# What this task involves
Rewrite as a numbered list the lines from the one containing "The image size is (899, 509)." through the one containing "Action: (x=670, y=269)", both included, skipping any blank lines and leaving out the pictures.

Screen-element location records:
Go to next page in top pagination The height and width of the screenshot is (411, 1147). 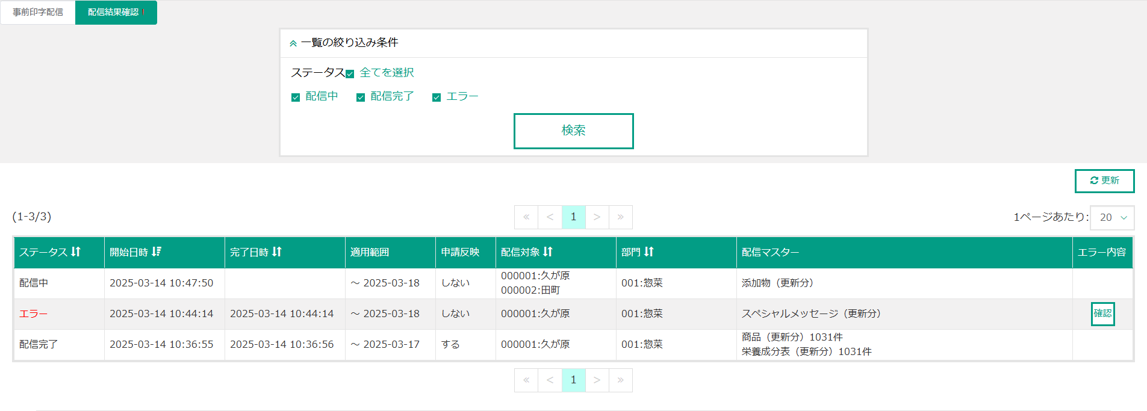click(597, 217)
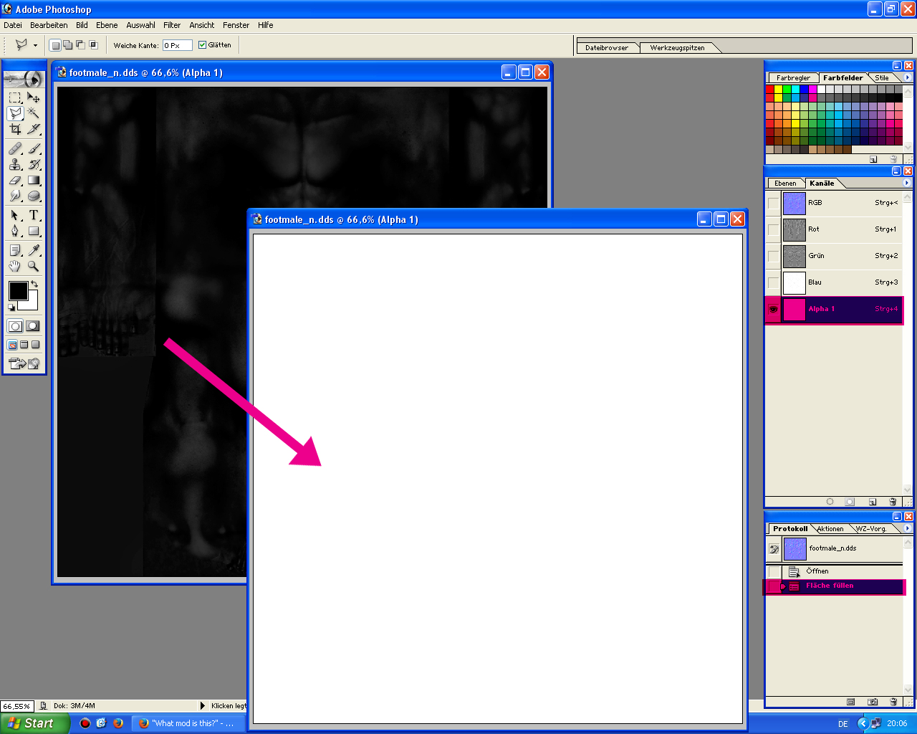Select the Clone Stamp tool
This screenshot has width=917, height=734.
click(x=15, y=164)
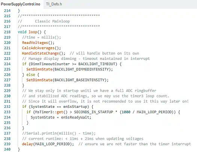Click the Classic Mainloop comment
This screenshot has width=197, height=152.
[52, 21]
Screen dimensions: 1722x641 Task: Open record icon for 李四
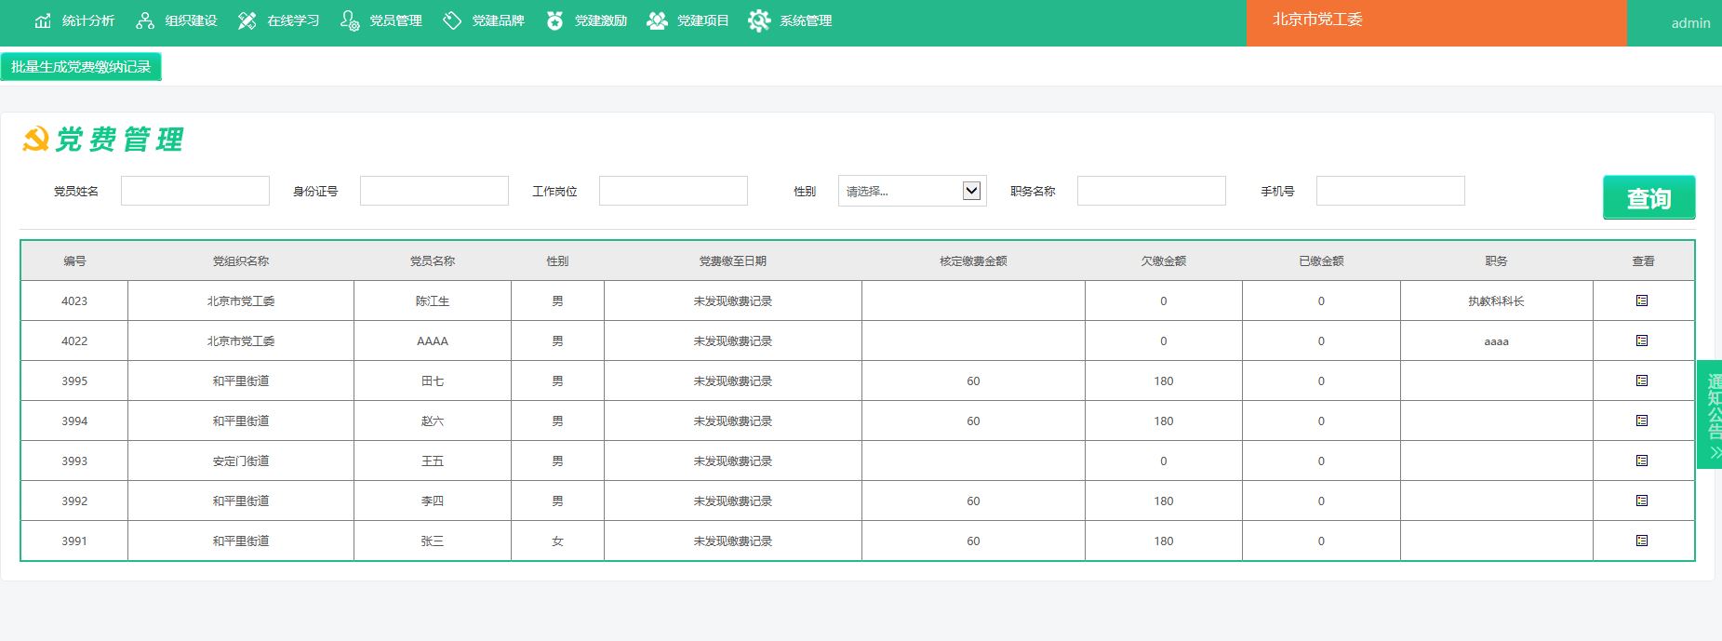click(1641, 501)
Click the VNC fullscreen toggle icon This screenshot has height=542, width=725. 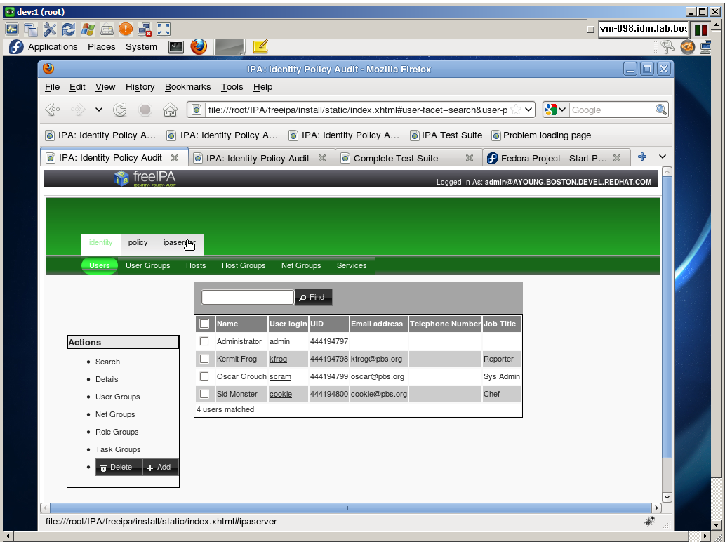click(x=164, y=29)
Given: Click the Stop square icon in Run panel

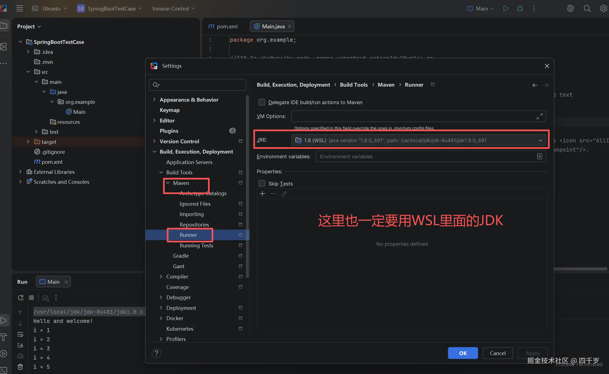Looking at the screenshot, I should pyautogui.click(x=31, y=298).
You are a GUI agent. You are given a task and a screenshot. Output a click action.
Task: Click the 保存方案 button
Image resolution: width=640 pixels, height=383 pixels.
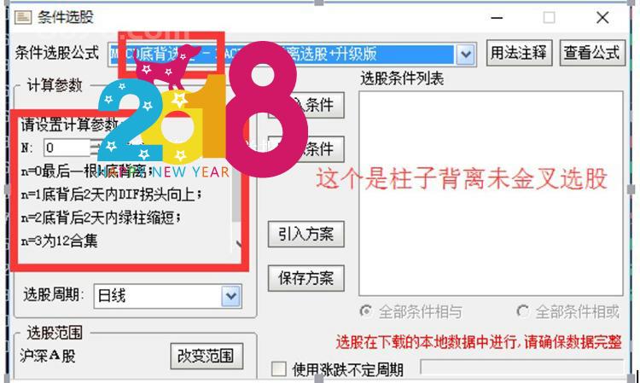[x=305, y=278]
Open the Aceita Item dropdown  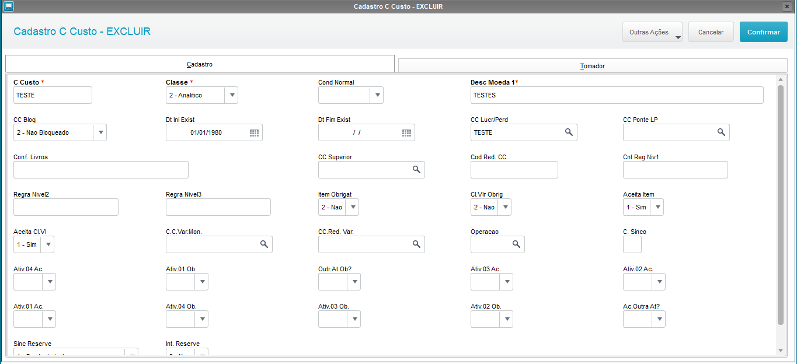pyautogui.click(x=657, y=207)
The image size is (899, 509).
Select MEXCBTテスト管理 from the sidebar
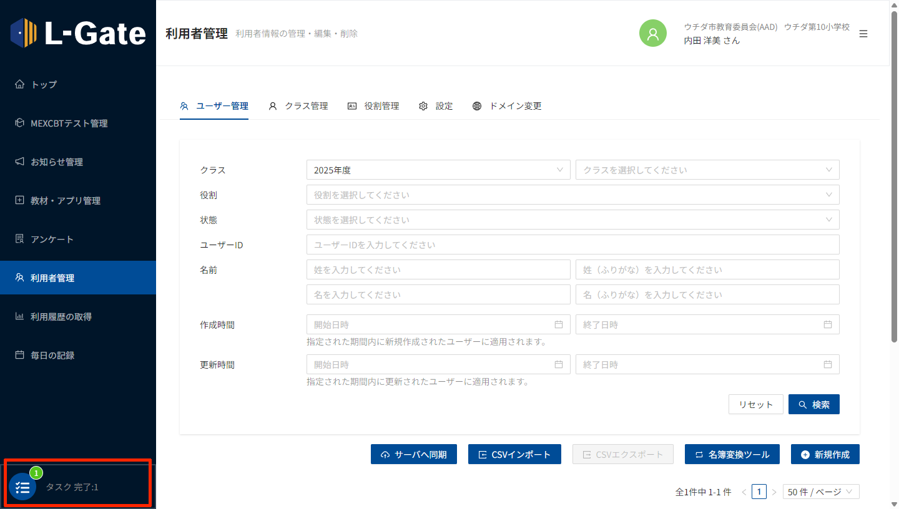69,123
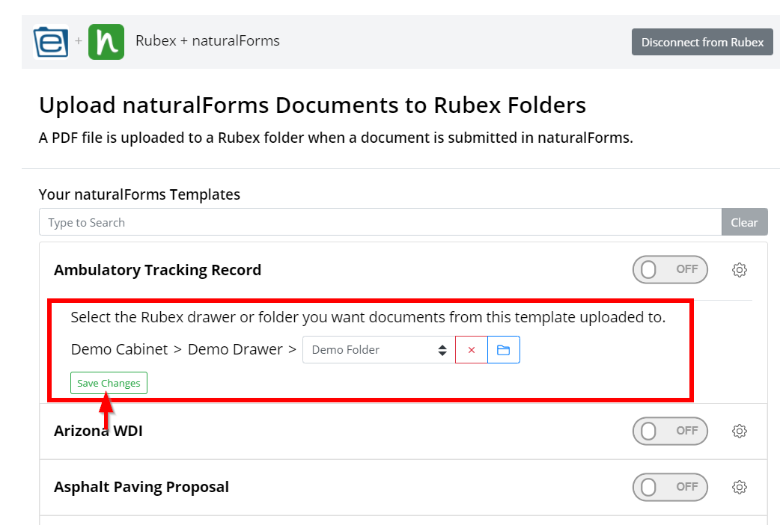This screenshot has height=525, width=780.
Task: Toggle Ambulatory Tracking Record switch on
Action: (x=670, y=269)
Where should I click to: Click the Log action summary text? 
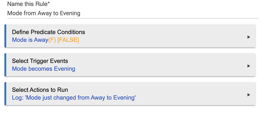pos(74,98)
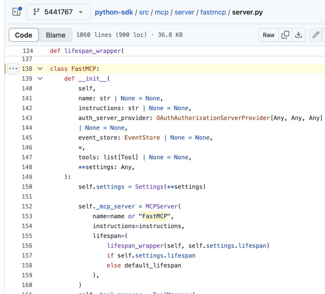This screenshot has width=325, height=294.
Task: Navigate to python-sdk repository root
Action: tap(114, 12)
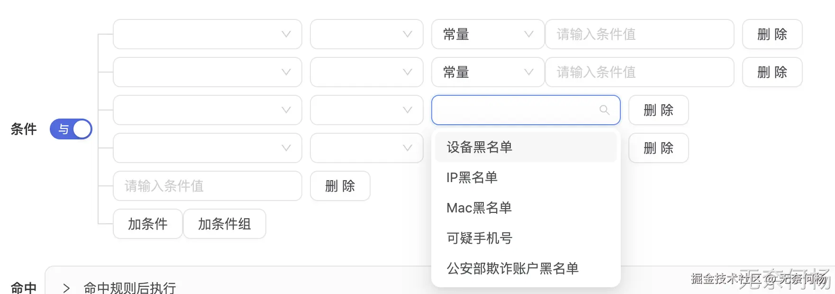
Task: Open the first row's 常量 type dropdown
Action: pos(488,34)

# Full output
1. The image size is (899, 509).
2. Select MEXCBTテスト管理 from the sidebar
3. 69,123
4. This screenshot has height=525, width=780.
5. Task: Toggle Ambulatory Tracking Record switch on
6. Action: (x=670, y=269)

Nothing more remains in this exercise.